◆ Exercise requirements
Translate the sentence "Confident people trigger niceness and fawning from me." from the self-examination text below into Spanish.

◆ Text shown
This self examination is a practice, much like meditation only much more beneficial for my goal. It is a form of shadow work. I really believe so much of this whole destroying the nice guy is simply being aware of the Nice Guy. Awareness, as is often said, is the beginning of change. Cliché and true. Having the courage to look at who I really am, looking at myself with honesty, and taking responsibility for who I am, what I do, my thoughts, me as cause of all that I think and feel and so much of how others treat me, that is the real step towards leaving behind the inauthentic. The practice, each day, is to review what happened. I have begun to see the water I swim in. The water is the habitual behaviors, showing up weak and submissive, the constant smiling and appeasing, the belief that I am fundamentally wrong and inferior. When I see it I can change it.

  1. Where It Comes From: Triggers and Trauma

There are certain types of people that will trigger niceness in me.

Confident people trigger niceness and fawning from me. I seek out validation from them, and I act small and soft and weak to try and get that validation. I back down and avoid them if possible for fear of confrontation with them. The fact is the majority of people I encounter appear more confident than me. I think confidence in others inherently leads to some kind of confrontation. If I’m being myself eventually a confident person will disagree with me. Not in a negative way, but in a healthy, challenging way. But this tension and fear still causes me to pretend or withdraw.

People I perceive as being in authority will trigger my niceness. I become a boy when I am around people with power. This childishness is an attitude and a feeling. I become the weak and incapable one, the one to be led. I defer to them and laugh and agree and look to them for direction, so far beyond what their authority might warrant. I become softer and more naive. I am subservient and compliant. I will do what they say as soon as they say it, without thought or hesitation.

I imagine this immaturity comes across in my face and eyes as I look to them when they speak, when they don’t speak, ready to laugh or obey or whatever I think they want. I am become that eager little boy desperate for guidance and commendation. And as much as I am ashamed of this and despise that part of me, it is such a sad reality. This response is no doubt from that little boy I was and am again, desperate for a father to show him and guide him and I am looking for him in random men of authority, ready to play the boy again if they would only play the father. There is so much sadness in that.

◆ Dataset extract
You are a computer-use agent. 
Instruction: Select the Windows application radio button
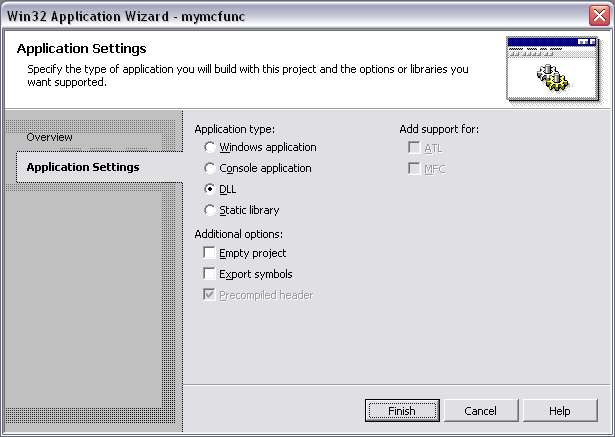(210, 147)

◆ Exercise output
Las personas seguras de sí mismas despiertan en mí amabilidad y adulación.